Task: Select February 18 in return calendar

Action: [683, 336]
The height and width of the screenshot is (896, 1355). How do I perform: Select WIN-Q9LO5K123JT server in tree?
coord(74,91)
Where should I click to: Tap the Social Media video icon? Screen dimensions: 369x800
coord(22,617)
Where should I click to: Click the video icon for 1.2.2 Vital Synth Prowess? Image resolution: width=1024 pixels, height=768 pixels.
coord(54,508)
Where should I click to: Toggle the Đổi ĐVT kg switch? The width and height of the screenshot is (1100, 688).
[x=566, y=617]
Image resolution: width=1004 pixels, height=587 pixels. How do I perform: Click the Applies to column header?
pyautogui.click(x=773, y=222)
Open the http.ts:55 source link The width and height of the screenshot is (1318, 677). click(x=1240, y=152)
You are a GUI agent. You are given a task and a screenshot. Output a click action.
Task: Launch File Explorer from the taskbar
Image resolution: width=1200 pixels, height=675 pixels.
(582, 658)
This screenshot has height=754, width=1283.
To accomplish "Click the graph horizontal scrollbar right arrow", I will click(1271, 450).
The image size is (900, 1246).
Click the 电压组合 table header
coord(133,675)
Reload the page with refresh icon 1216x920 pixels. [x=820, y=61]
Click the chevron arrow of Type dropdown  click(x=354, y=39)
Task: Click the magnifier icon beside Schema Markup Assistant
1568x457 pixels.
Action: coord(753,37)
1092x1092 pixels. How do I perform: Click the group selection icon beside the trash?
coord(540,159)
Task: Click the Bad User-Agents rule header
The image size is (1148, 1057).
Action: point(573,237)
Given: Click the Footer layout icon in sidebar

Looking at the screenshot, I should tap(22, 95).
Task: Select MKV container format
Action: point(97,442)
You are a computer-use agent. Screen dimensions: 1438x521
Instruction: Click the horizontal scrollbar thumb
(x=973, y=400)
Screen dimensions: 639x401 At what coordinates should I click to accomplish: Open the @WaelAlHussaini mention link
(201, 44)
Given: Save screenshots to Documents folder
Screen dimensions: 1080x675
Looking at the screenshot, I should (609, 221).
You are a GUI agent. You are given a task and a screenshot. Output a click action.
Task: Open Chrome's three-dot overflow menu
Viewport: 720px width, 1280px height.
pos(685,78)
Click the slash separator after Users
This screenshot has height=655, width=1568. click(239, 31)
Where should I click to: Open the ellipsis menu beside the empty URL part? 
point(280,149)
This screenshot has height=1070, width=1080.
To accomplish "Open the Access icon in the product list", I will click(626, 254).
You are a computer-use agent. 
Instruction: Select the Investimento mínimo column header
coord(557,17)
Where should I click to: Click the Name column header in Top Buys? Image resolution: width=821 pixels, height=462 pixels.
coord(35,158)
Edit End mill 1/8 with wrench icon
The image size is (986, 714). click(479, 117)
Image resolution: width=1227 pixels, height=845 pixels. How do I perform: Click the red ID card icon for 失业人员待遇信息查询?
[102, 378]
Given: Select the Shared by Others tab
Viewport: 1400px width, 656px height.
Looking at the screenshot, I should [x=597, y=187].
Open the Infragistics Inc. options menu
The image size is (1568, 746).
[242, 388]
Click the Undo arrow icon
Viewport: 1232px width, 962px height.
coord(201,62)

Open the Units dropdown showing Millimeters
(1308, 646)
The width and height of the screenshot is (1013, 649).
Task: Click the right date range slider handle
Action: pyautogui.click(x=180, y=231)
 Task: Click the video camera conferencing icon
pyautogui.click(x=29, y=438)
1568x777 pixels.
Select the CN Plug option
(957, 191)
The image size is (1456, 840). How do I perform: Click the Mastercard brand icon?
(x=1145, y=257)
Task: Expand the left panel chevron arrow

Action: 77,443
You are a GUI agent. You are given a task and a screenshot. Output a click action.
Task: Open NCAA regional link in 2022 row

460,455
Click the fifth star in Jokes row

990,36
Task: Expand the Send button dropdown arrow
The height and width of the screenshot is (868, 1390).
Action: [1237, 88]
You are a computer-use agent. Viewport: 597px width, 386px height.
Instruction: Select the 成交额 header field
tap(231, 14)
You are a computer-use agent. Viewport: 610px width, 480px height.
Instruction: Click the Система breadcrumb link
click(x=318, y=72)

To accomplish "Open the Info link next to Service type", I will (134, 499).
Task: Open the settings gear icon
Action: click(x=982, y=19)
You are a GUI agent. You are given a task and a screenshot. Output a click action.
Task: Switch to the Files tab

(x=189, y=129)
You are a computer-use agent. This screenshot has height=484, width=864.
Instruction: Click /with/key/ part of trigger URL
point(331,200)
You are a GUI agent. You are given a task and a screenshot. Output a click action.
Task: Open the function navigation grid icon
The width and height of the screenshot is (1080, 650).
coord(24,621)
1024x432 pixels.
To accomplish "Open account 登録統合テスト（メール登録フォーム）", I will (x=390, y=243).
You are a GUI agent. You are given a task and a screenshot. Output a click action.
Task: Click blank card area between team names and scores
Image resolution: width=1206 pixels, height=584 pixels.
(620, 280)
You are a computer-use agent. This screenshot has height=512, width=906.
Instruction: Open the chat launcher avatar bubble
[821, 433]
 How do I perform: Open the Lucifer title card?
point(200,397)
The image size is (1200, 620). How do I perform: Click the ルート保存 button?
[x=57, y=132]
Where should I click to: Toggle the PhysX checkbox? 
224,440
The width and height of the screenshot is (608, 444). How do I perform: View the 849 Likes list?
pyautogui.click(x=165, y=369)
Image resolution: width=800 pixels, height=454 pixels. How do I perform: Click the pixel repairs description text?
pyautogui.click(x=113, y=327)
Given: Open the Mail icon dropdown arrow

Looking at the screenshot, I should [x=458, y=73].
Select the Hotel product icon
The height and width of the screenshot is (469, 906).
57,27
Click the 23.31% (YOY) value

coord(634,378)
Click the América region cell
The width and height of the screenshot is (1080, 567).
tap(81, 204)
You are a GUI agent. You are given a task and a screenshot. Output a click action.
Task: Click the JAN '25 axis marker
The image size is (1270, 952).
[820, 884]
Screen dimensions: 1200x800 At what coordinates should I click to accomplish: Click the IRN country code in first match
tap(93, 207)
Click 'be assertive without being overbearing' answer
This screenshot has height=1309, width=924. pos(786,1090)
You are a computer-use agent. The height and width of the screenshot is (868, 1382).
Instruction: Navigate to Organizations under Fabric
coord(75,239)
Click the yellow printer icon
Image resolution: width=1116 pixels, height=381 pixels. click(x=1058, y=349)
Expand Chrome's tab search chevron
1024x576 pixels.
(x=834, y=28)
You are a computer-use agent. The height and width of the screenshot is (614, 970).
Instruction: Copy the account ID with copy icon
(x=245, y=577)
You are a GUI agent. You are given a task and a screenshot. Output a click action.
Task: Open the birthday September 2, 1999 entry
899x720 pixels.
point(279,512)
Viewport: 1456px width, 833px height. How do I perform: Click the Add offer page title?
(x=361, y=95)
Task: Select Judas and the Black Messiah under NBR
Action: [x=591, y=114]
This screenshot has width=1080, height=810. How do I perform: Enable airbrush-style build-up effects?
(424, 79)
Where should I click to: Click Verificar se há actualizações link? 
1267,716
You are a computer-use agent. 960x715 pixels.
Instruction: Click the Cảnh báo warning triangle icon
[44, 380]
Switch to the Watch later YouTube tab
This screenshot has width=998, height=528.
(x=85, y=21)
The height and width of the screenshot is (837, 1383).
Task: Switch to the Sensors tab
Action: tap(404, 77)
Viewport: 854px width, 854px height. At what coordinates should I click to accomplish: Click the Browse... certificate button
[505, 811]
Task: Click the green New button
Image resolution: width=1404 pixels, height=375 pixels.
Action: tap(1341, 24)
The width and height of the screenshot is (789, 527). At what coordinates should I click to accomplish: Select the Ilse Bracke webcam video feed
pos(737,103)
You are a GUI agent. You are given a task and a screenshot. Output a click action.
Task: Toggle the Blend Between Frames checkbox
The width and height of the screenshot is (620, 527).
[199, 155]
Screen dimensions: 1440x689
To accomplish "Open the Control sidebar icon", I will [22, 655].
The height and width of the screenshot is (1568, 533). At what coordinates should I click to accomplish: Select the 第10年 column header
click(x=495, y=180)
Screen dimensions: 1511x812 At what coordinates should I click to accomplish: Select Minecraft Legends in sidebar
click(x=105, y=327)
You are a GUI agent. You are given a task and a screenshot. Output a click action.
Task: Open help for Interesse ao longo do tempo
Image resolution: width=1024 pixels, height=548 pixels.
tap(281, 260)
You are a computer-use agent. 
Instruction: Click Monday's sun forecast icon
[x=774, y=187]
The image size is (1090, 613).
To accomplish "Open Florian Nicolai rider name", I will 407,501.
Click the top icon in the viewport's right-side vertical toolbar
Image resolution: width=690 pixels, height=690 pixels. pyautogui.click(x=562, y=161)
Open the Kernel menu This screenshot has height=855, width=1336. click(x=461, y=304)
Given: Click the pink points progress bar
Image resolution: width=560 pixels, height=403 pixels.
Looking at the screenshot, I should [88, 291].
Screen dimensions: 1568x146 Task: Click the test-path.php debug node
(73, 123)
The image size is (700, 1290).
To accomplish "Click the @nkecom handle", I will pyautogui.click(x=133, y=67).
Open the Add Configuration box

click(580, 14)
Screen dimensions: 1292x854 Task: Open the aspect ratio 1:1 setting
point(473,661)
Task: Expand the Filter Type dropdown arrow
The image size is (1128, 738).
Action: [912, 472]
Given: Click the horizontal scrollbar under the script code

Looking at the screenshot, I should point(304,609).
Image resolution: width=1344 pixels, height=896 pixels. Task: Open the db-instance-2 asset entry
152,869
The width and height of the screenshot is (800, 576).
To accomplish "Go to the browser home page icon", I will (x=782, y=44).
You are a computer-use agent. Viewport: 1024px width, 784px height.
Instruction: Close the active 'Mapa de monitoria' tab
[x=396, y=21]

▶ _Task description_: Look above for the line holding "Image resolution: width=1227". Print it and every line after it, exactly, through the line holding "Given: Select the Shared by Others tab".

▶ _Written solution_:
Image resolution: width=1227 pixels, height=845 pixels. How do I perform: Click the red ID card icon for 失业人员待遇信息查询?
[102, 378]
Given: Select the Shared by Others tab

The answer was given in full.